### [Supplied entries]

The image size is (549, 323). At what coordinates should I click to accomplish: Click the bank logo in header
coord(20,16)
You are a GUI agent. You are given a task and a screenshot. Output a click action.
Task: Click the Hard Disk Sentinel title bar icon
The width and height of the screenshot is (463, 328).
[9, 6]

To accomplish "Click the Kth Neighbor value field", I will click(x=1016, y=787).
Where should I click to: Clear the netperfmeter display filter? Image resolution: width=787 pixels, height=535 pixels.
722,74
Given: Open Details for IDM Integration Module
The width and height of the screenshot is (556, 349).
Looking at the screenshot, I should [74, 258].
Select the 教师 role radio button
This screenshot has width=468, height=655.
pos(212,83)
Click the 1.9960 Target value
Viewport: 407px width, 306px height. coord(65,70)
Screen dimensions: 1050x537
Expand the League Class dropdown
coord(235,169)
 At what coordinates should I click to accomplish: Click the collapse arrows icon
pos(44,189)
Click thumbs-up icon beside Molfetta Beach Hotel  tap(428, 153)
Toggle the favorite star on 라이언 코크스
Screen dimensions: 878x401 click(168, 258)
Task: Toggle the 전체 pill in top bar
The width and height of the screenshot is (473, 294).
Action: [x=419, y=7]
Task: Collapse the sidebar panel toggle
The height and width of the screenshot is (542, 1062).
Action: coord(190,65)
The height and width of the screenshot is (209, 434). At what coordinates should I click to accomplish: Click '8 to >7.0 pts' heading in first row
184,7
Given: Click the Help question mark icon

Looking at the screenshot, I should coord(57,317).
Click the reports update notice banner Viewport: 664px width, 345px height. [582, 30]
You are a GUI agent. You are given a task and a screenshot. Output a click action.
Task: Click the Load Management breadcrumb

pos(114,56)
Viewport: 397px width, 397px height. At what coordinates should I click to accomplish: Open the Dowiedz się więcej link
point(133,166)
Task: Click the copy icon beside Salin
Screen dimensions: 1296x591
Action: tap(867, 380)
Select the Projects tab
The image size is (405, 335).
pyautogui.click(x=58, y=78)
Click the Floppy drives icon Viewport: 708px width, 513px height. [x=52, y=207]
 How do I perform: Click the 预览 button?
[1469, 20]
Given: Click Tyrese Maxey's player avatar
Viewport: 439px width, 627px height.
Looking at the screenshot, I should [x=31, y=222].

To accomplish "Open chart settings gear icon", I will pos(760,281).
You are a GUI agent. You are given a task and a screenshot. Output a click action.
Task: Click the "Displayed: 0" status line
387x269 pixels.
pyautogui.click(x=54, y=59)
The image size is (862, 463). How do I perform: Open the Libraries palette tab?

### [Your instructions]
Across the entries above, state how many lines include the string "will", with no other text.

### [Result of this exercise]
2